[EXTRAIT DU DOCUMENT]
◆ ◆ ◆ ◆ ◆
[DOSSIER] Une réelle reconversion écologique est possible

Publié le lun 15/11/2021 - 11:00
© Guillaume Bernard

Par Guillaume Bernard

Rénovation énergétique, développement des transports en commun ou des énergies renouvelables : des emplois réellement écologiques peuvent exister. Mais ils ne se développeront pas sans une volonté politique forte et des concessions en terme de modes de vie pour tout le monde, mais surtout dans les pays occidentaux et pour les classes les plus aisées.

L'exemple de Grandpuits ne doit pas nous faire perdre espoir : écologie et emploi ne sont pas irréconciliables. C’est ce que prouve l'association Négawatt avec ses scénarios prédictifs proposés depuis les années 2000, des moyens d'atteindre la neutralité carbone et la production d'énergie 100% renouvelable à l’horizon 2050. Le dernier scénario, publié en 2017, y parvient en s'appuyant sur le triptyque rénovation thermique des logements - développement des transports collectifs - augmentation de la production d'énergies renouvelables.

« Dans le secteur du bâtiment, la rénovation énergétique augmente de 30% le volume global d’activité, ce qui fait plus que compenser les destructions d'emplois liées à la diminution drastique de constructions neuves que nous souhaitons », explique Philippe Quirion, économiste au CNRS en charge de la partie emploi du scénario Négawatt.

Si le scénario prévoit de supprimer des emplois dans la construction automobile, le fret routier ou le transport aérien, il envisage en revanche la création de 300 000 emplois nets dans la production d'énergies renouvelables et la rénovation thermique à l’horizon 2030. A cette date, le scénario Négawatt anticipe la création nette de 379 000 emplois. « Pour les personnes qui occupent actuellement les emplois menacés, une reconversion de leurs métiers doit impérativement s’anticiper et se préparer », poursuit l’économiste.
◆ ◆ ◆ ◆ ◆
[EXTRAIT DE DONNÉES]
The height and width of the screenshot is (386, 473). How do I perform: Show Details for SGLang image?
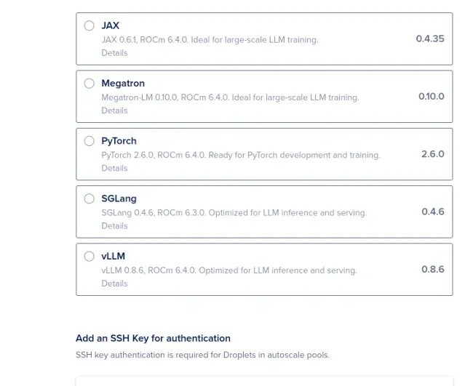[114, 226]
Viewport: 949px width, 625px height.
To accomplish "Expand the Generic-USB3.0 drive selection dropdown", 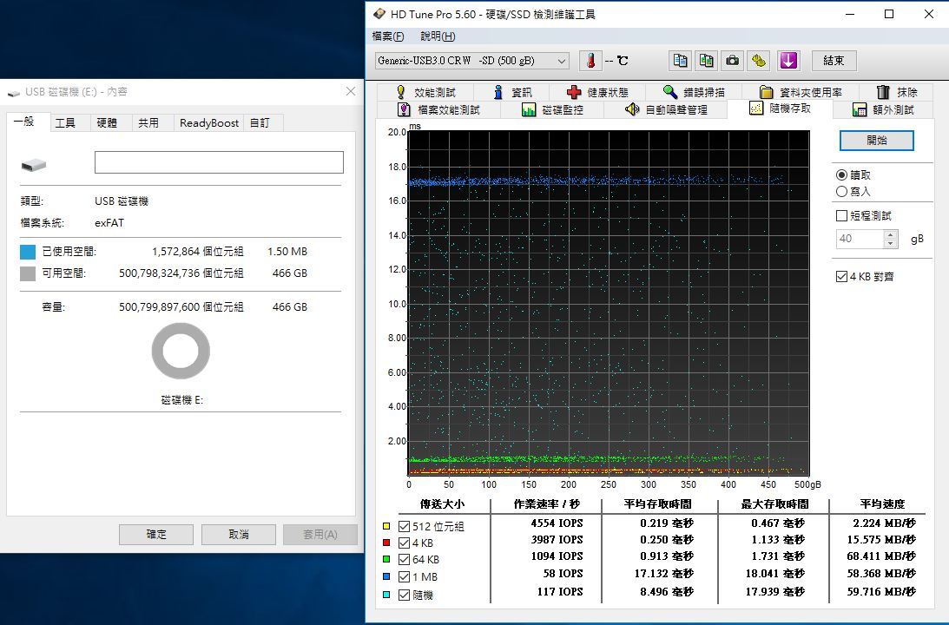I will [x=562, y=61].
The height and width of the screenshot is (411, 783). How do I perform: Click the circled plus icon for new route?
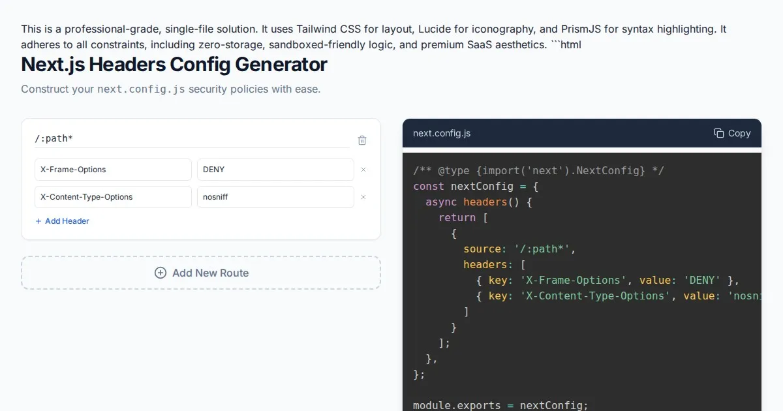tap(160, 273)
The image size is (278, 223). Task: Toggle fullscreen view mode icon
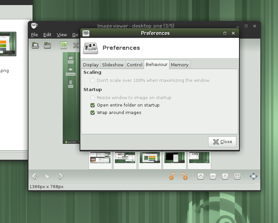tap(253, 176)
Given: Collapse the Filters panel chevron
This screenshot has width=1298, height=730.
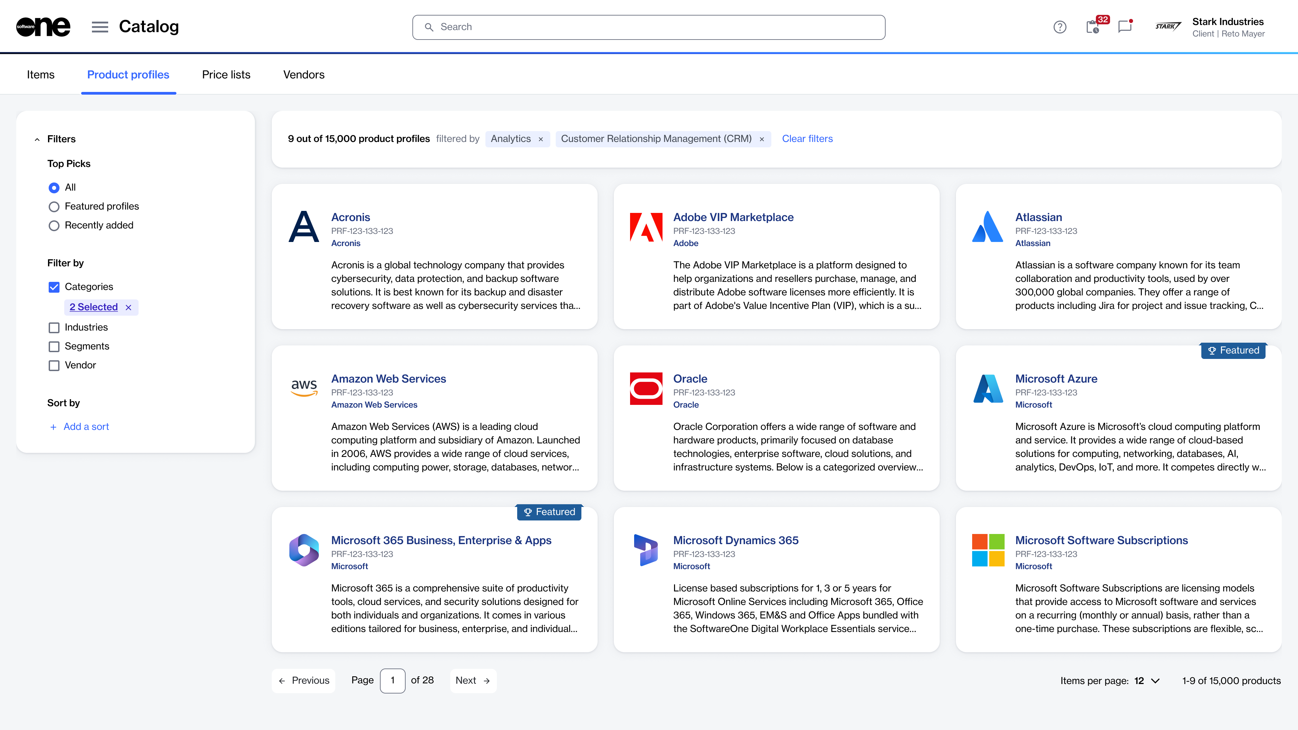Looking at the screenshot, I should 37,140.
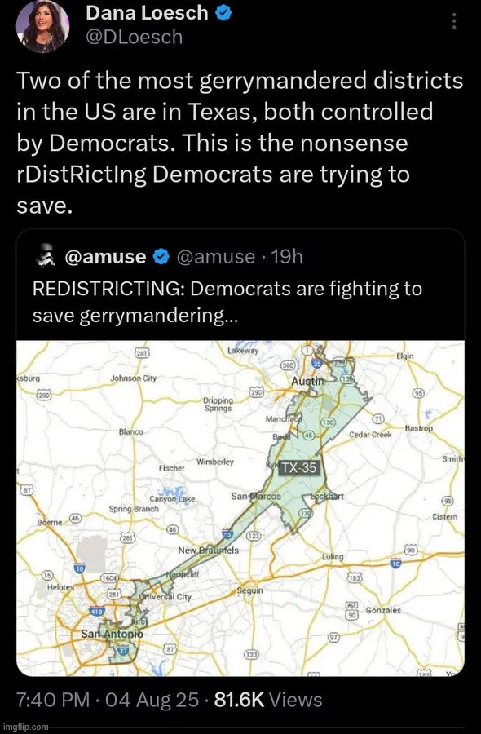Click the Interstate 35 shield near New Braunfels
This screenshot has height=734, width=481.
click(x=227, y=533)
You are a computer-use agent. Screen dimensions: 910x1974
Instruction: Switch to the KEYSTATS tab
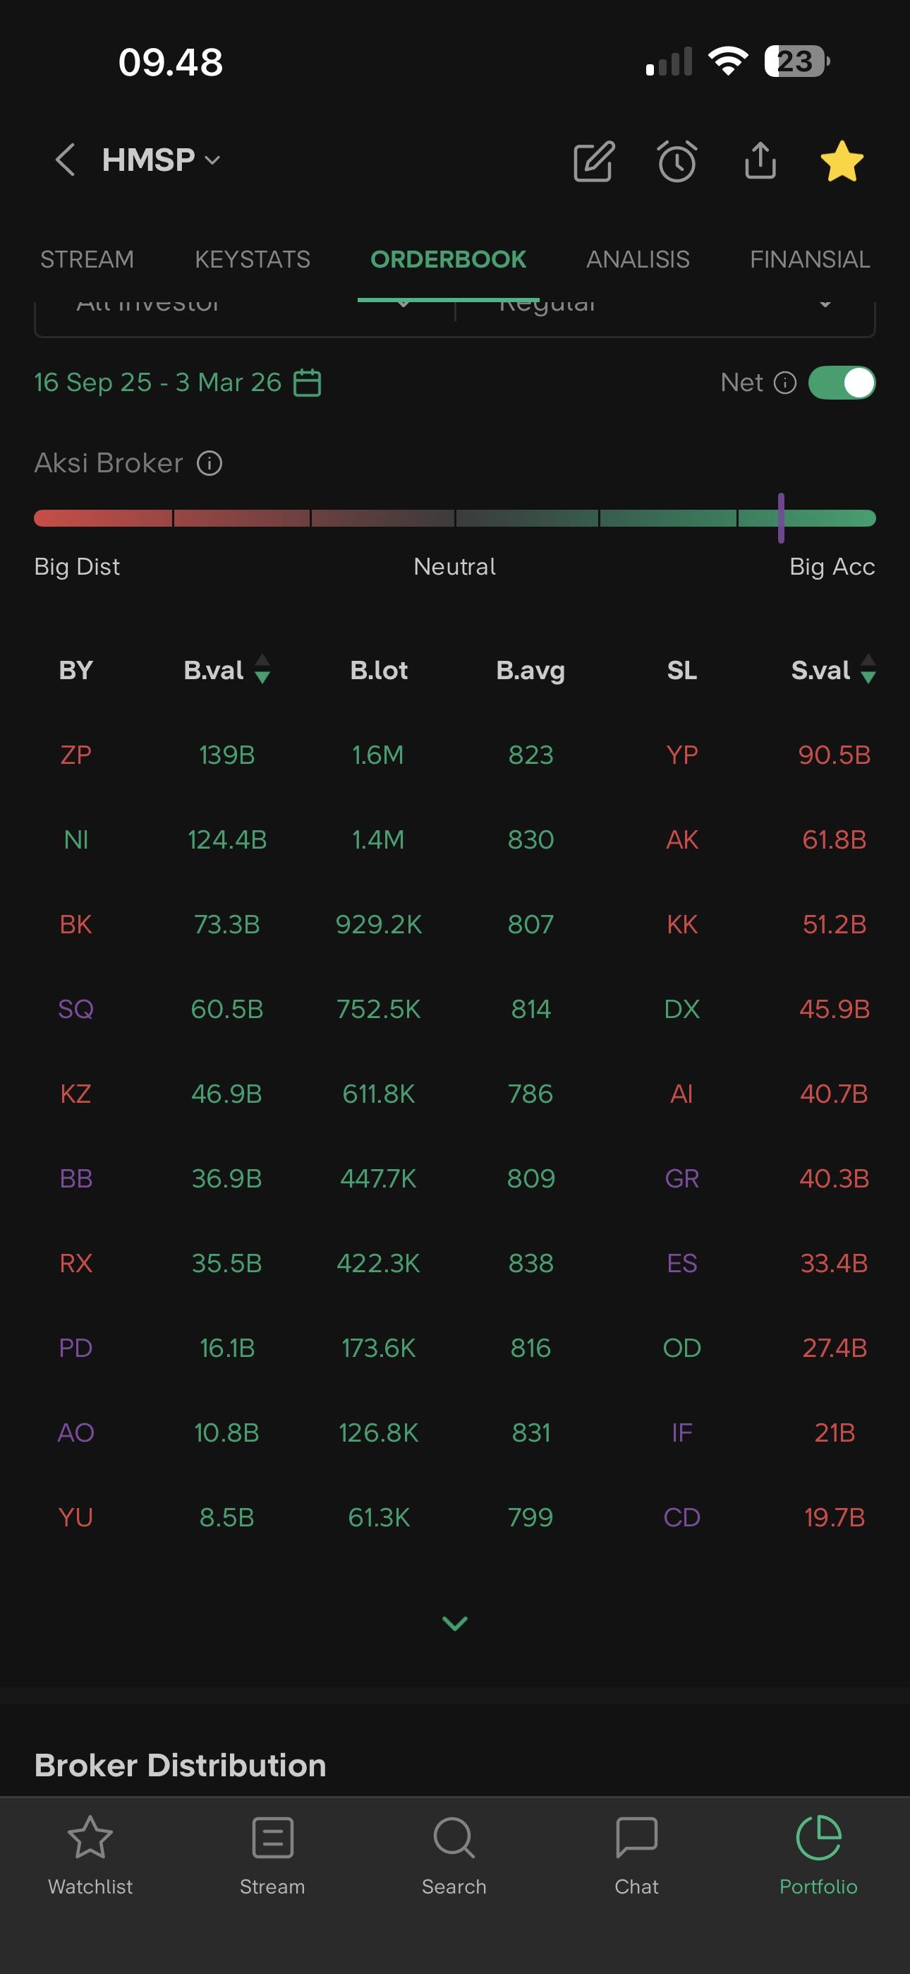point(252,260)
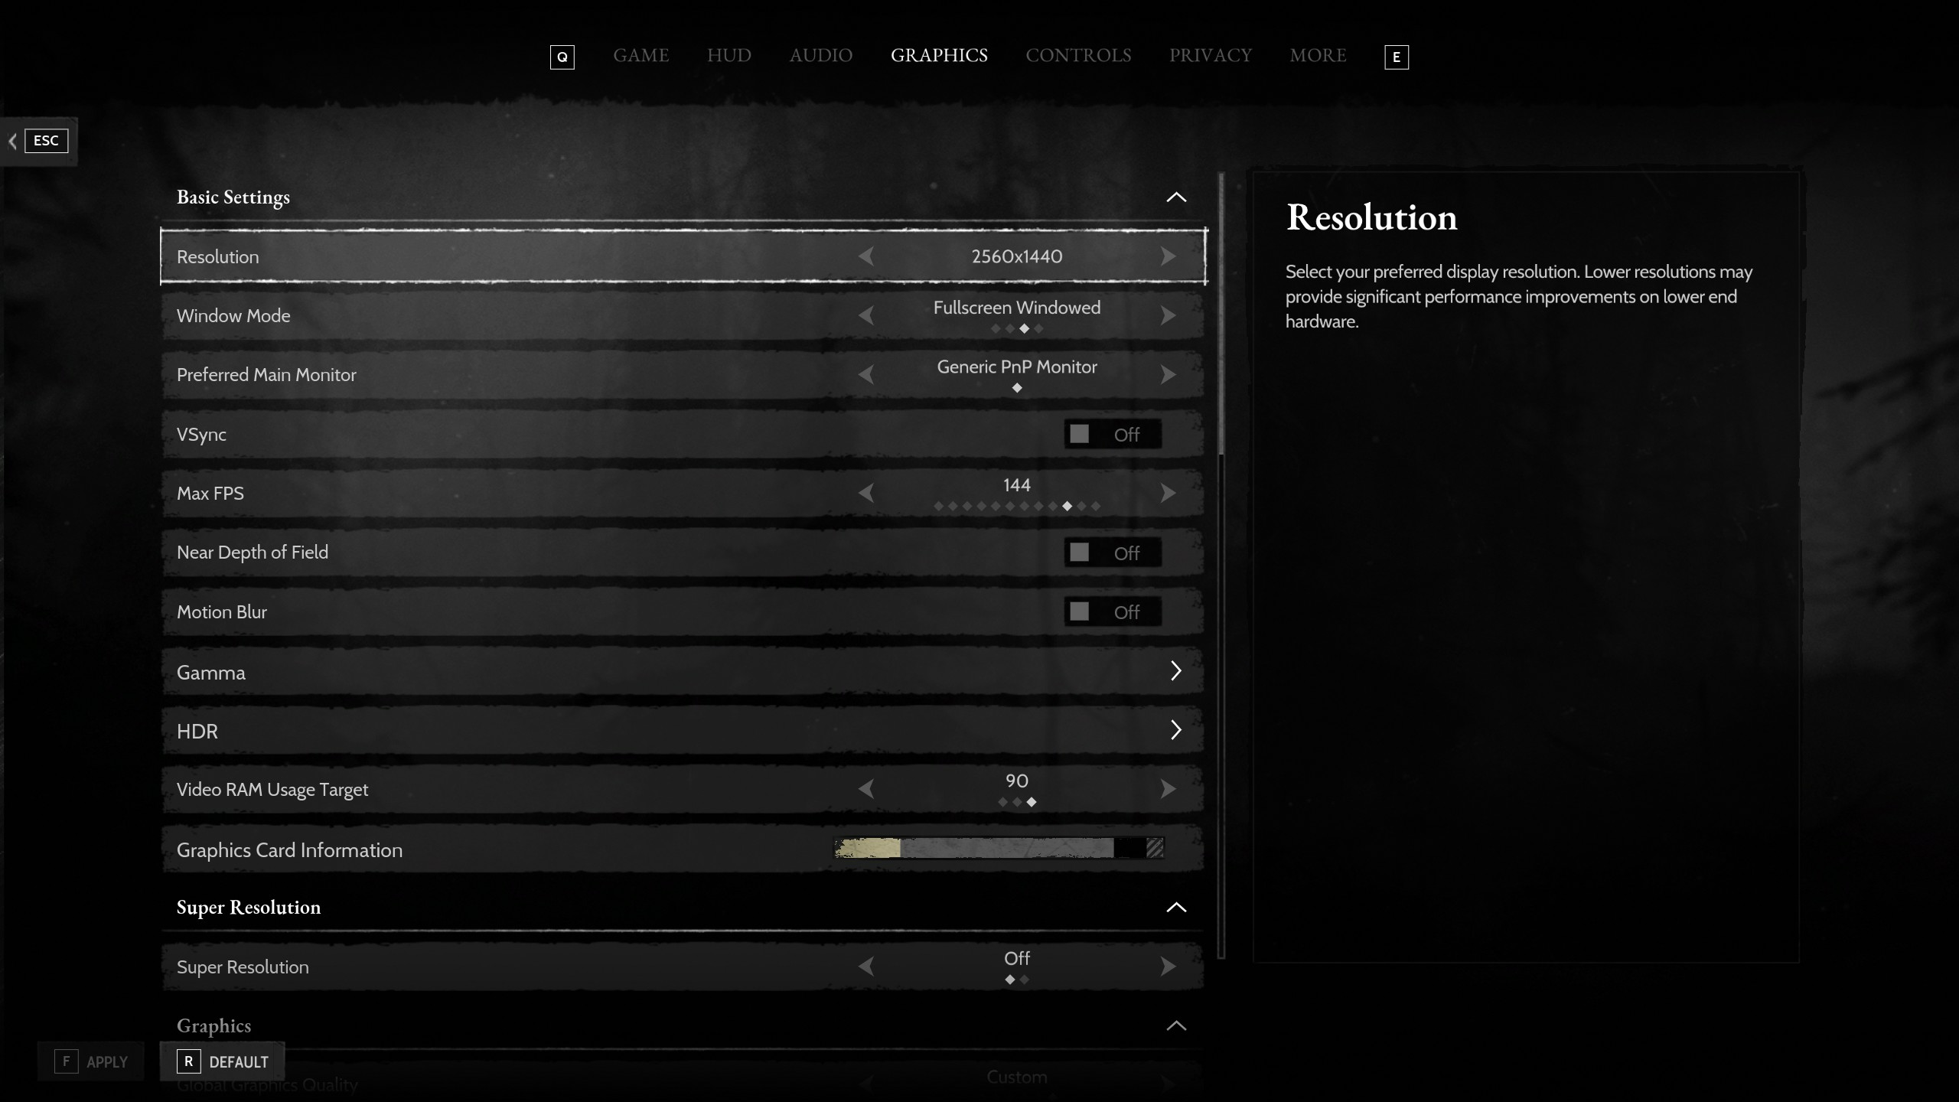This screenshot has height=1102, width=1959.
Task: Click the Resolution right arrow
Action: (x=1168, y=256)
◆ ◆ ◆ ◆ ◆
[CONSIGNES DE L'EXERCICE]
1/ Quelles lignes placées après l'article sur la reconversion écologique contiennent la chaîne « Task » ? Filtrez-les en tenant compte de la casse, puis recopiez celles que vous gardez.
2/ Comment se poursuit l'article sur la reconversion écologique ? Donnez la suite qui vient après sa dernière phrase.

[CORRIGÉ DE L'EXERCICE]
1/
The image size is (278, 223). Task: Toggle fullscreen view mode icon
Task: Click the Resolution right arrow

2/
Une banque du Climat

Négawatt a beau avoir l'oreille des différents gouvernements français qui ont pu entendre ses propositions lors du Grenelle de l’Environnement en 2007 ou de la COP 21 en 2015, force est de constater que les efforts financiers destinés à la transition écologique restent insuffisants.

La preuve avec le plan de relance de 100 milliards d’euros présenté par le gouvernement en septembre 2020 : « seuls 28 milliards contribuent à la réduction des émissions de gaz à effets de serre alors que 70 milliards d’euros s’inscrivent dans la continuité, annulant les effets des investissements favorables à la lutte contre le changement climatique, voire augmentant les émissions actuelles », estime dans son dossier « Pas d'emploi sur une planète morte » le collectif Plus Jamais Ça, qui rassemble syndicats et associations environnementales.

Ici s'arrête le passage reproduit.